Guémara
[De même qu'on a expliqué] que la baraïta enseigne deux types d'arbre [un cas où l'arbre est permis, un cas où il est interdit] ; ici aussi, dès lors, tu peux dire qu'elle enseigne deux types de clôture (gader) ; et par conséquent, aucune preuve ne peut être tirée de cette baraïta.
תְּרֵי גַוְונֵי אִילָן? הָכָא נָמֵי, תְּרֵי גַוְונֵי גָּדֵר.
Abayé interrogea encore Rabba : à propos d'une cour (’hatser) dont l'extrémité ouverte [le côté sans mur] pénètre entre les planches (passin) qui entourent un puits — quelle est la loi quant à transporter depuis l'intérieur de la cour vers l'espace situé entre les planches dressées, et depuis l'espace entre les planches vers l'intérieur de la cour ? Il lui répondit : c'est permis.
בְּעָא מִינֵּיהּ אַבָּיֵי מֵרַבָּה: חָצֵר שֶׁרֹאשָׁהּ נִכְנָס לְבֵין הַפַּסִּין — מַהוּ לְטַלְטֵל מִתּוֹכָהּ לְבֵין הַפַּסִּין, וּמִבֵּין הַפַּסִּין לְתוֹכָהּ? אֲמַר לֵיהּ: מוּתָּר.
Abayé lui demanda alors : et s'il s'agit de deux cours voisines qui pénètrent entre les planches entourant un puits, quelle est la loi ? Est-il permis de transporter depuis leur intérieur vers l'espace entre les planches, et inversement ? Rabba lui répondit : c'est interdit.
שְׁתַּיִם, מַאי? אֲמַר לֵיהּ: אָסוּר.
Rav Houna dit : dans le cas de deux cours, il est interdit de transporter, et cela même si les habitants des deux cours ont fait un ’érouv ensemble. C'est en raison d'un décret [des Sages], de peur que l'on n'en vienne à dire qu'un ’érouv est efficace [rend permis] pour l'espace situé entre les planches dressées. Rava, lui, n'était pas d'accord et dit : s'ils ont fait un ’érouv ensemble, c'est permis — transporter entre les cours et l'espace entre les planches, et inversement ; car par la confection du ’érouv, les deux cours sont considérées comme une seule.
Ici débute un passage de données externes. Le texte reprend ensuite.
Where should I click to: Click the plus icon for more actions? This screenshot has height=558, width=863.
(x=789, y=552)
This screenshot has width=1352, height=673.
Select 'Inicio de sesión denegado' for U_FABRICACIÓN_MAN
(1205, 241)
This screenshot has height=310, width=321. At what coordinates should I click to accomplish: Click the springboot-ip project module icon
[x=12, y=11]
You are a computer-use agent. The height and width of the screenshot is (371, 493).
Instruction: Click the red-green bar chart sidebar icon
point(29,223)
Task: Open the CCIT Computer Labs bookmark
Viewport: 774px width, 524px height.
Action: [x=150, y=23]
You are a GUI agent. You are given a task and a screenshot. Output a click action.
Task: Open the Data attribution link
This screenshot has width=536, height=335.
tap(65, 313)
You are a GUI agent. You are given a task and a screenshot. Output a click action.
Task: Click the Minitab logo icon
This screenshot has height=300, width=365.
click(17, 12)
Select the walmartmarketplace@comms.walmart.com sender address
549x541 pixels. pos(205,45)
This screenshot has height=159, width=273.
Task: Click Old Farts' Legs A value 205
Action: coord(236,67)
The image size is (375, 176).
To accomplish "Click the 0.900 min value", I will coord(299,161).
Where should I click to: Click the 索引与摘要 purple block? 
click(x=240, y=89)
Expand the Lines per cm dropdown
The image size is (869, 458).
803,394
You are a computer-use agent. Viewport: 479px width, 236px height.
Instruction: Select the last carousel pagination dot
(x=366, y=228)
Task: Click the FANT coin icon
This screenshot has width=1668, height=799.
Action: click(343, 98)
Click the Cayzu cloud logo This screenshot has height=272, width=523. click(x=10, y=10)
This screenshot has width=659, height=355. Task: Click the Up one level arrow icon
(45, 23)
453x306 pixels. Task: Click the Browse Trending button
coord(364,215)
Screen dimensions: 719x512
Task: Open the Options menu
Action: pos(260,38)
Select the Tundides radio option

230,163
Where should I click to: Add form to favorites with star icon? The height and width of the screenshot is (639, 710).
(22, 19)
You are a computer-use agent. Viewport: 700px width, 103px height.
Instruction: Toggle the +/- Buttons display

אָמַר רַב הוּנָא: שְׁתַּיִם אֲסוּרִין, וַאֲפִילּוּ עֵירְבוּ. גְּזֵירָה שֶׁמָּא יֹאמְרוּ ״עֵירוּב מוֹעִיל לְבֵין הַפַּסִּין״. רָבָא אָמַר: עֵירְבוּ מוּתָּר.
Abayé dit à Rava : ce qui a été enseigné dans une baraïta soutient ton opinion, car la baraïta énonce : dans le cas d'une cour dont une extrémité pénètre entre les planches dressées qui entourent un puits, il est permis de transporter depuis l'intérieur de la cour vers l'espace entre les planches dressées, et depuis l'espace entre les planches dressées vers l'intérieur de la cour ; mais s'il y avait deux cours voisines, c'est interdit. À propos de quel cas cet énoncé a-t-il été formulé ? L'énoncé s'applique là où les habitants des deux cours n'ont pas fait de ’érouv ensemble ; mais s'ils ont fait un ’érouv ensemble, il est permis de transporter entre les cours et l'espace entre les planches, et inversement.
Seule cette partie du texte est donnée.